**Try it**
Copy task for the material below: print the line with "Select Elected Officials" and every line after it to the end, exactly as written, without the pictures.

+++ Source information +++

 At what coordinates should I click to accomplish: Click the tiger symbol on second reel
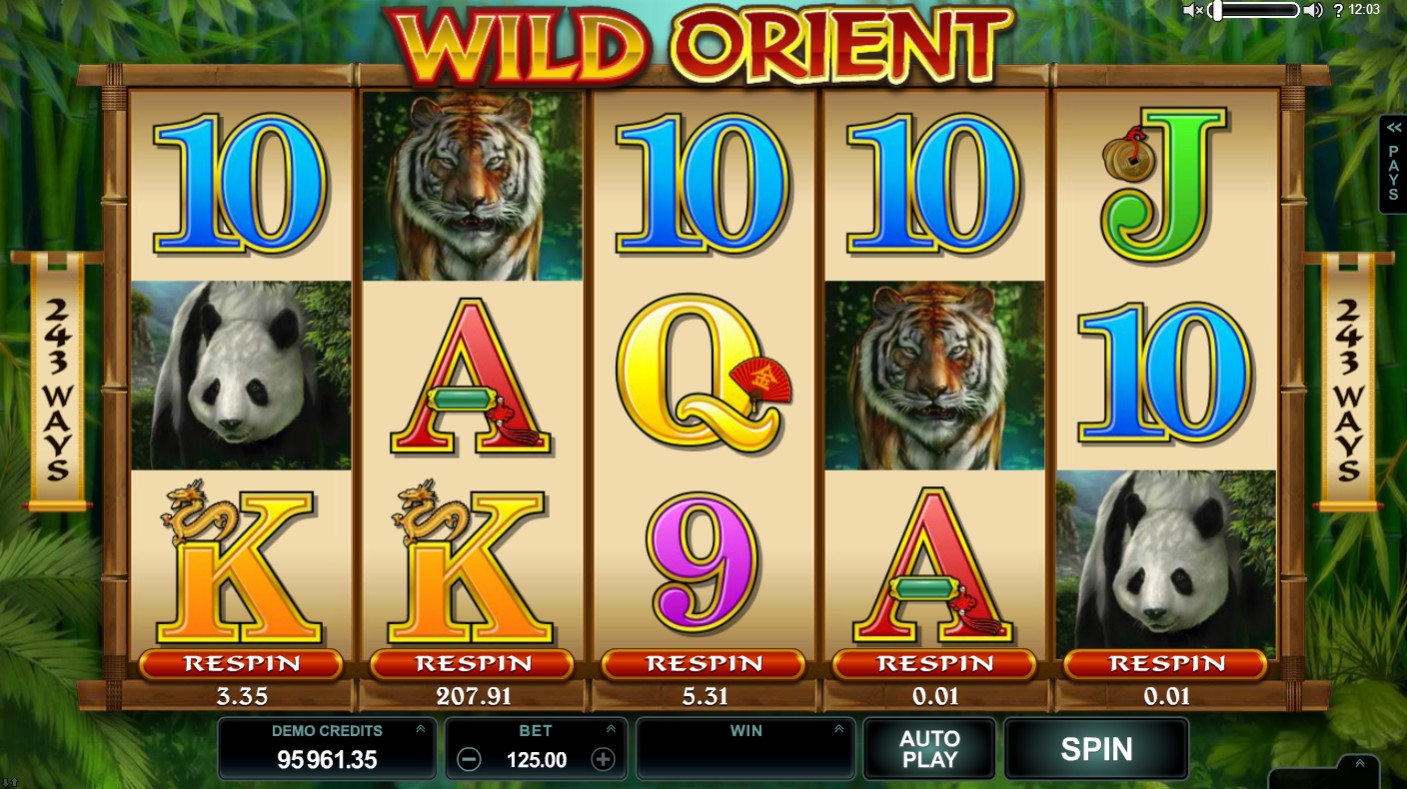[x=472, y=186]
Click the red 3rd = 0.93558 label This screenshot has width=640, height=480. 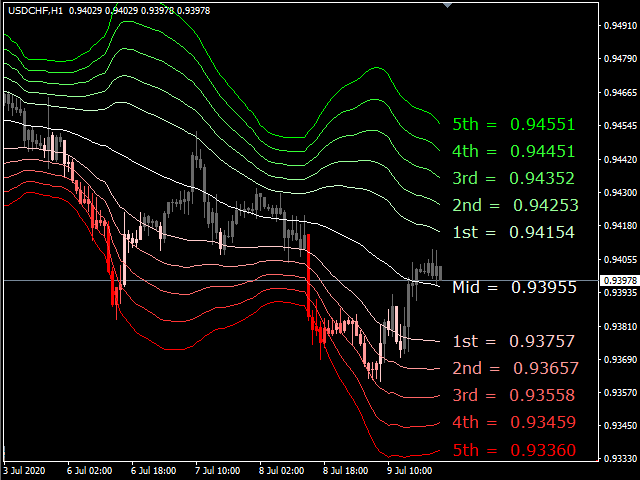513,395
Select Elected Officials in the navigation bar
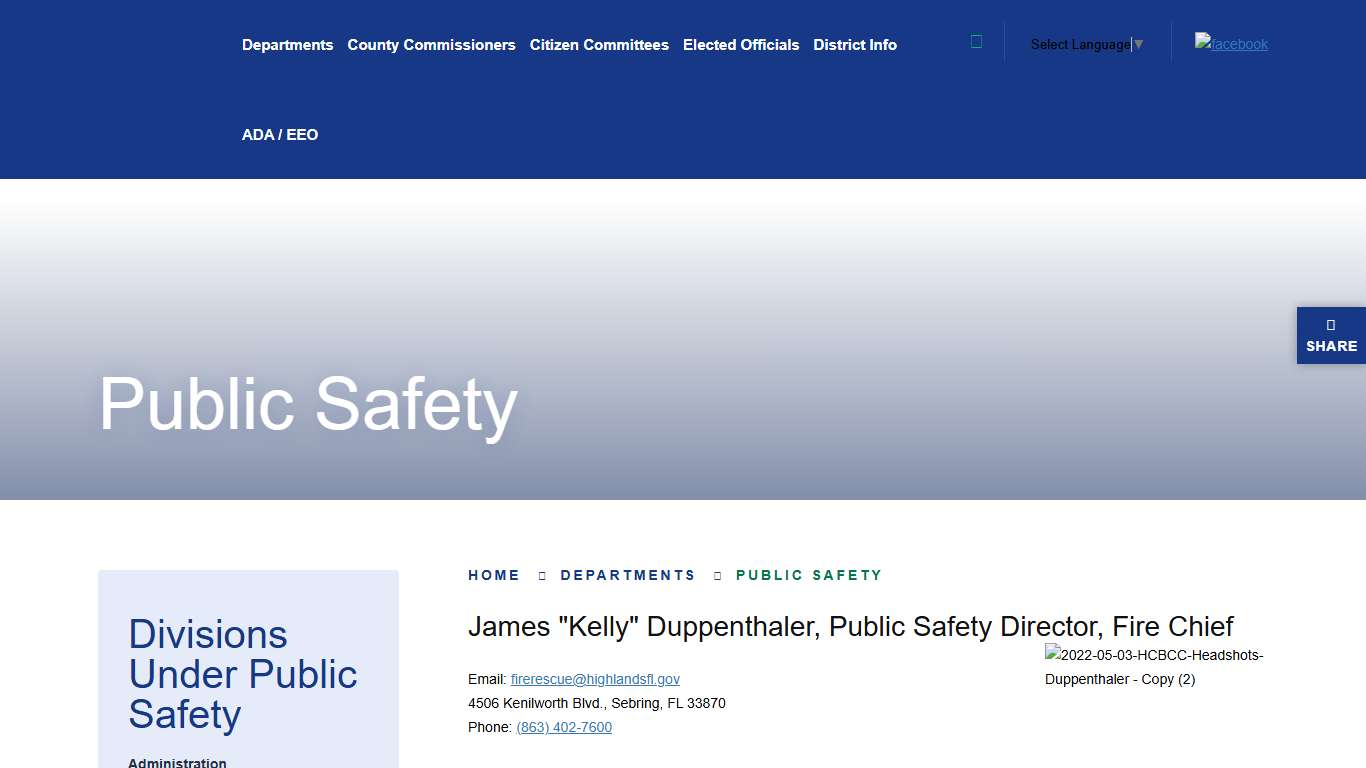1366x768 pixels. tap(741, 45)
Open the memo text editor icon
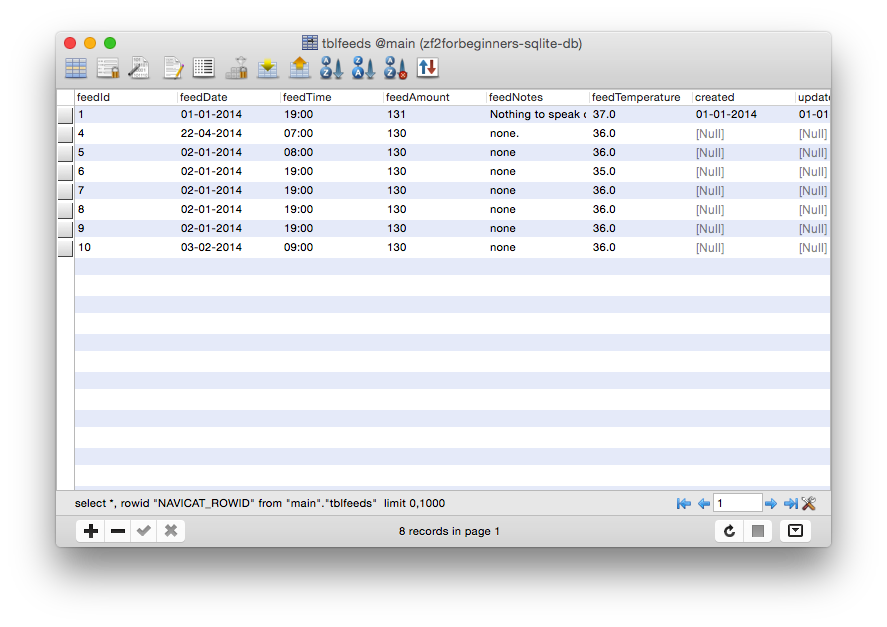The height and width of the screenshot is (627, 887). 173,68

+++

**Final answer**
Select Elected Officials in the navigation bar
1366x768 pixels. tap(741, 45)
Open the memo text editor icon
The height and width of the screenshot is (627, 887). 173,68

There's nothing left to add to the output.